- [WORK INSTRUCTION] The answer must be an exact copy of the lines from the one containing "This screenshot has height=767, width=532." through the end of the records, with the pictures left out.

******************************

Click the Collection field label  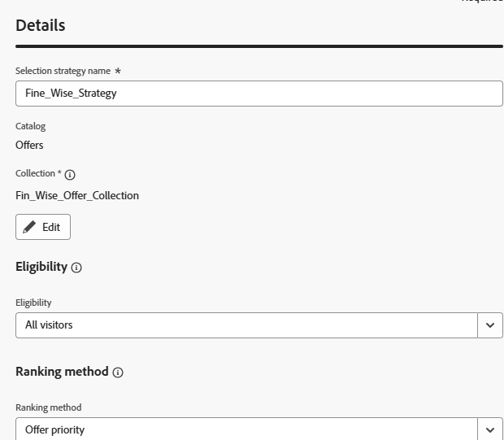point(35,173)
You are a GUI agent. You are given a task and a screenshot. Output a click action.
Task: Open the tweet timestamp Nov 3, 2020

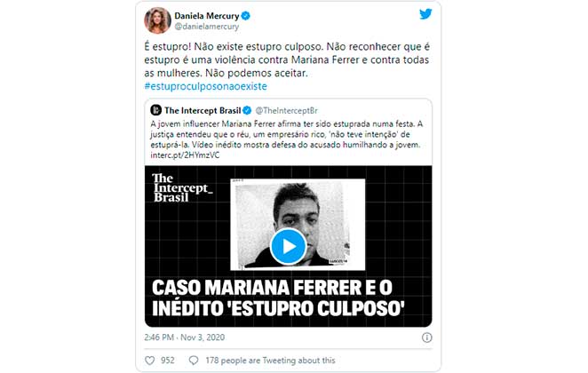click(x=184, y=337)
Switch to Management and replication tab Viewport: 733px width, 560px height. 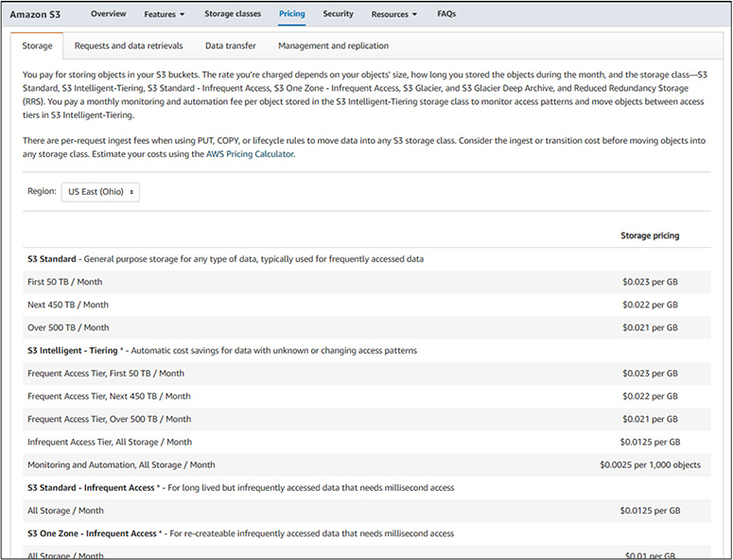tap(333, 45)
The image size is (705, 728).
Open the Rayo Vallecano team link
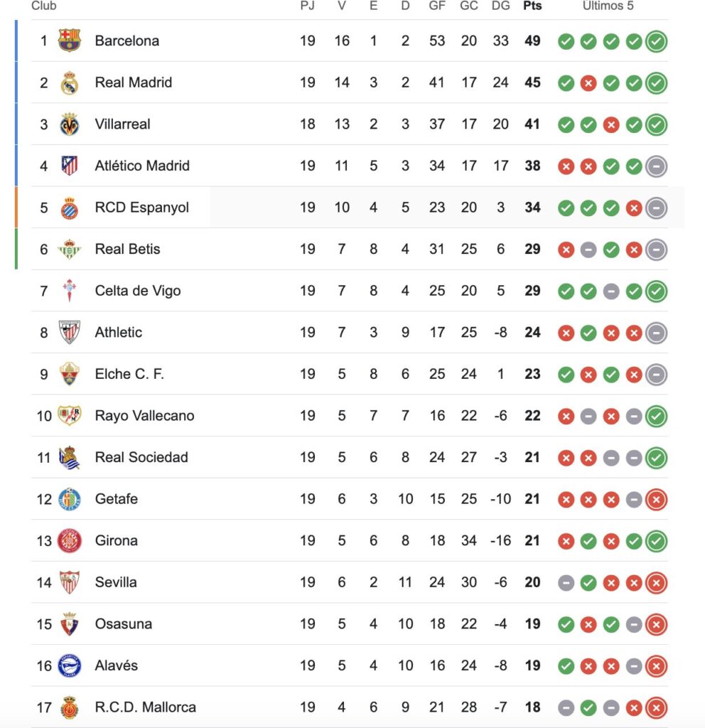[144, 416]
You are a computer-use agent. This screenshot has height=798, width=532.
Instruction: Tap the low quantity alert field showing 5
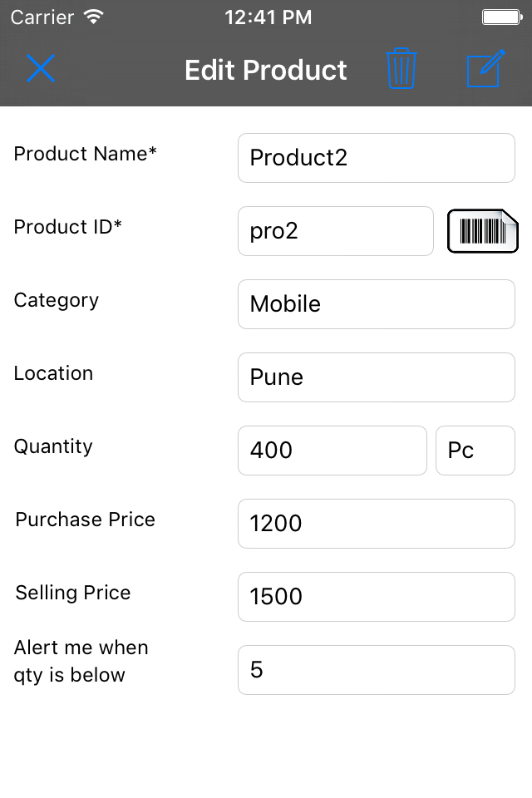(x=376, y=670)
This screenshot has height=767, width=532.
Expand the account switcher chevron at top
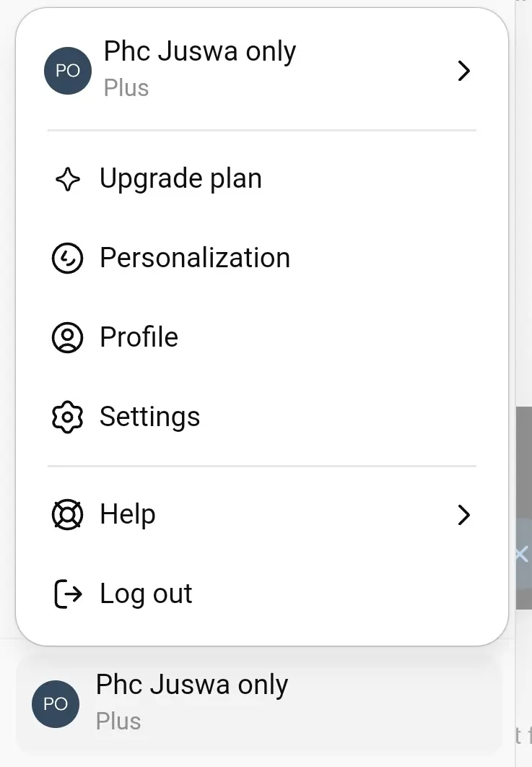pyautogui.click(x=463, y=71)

******************************

- [SOLUTION]
This screenshot has height=767, width=532.
Expand the account switcher chevron at top
pyautogui.click(x=463, y=71)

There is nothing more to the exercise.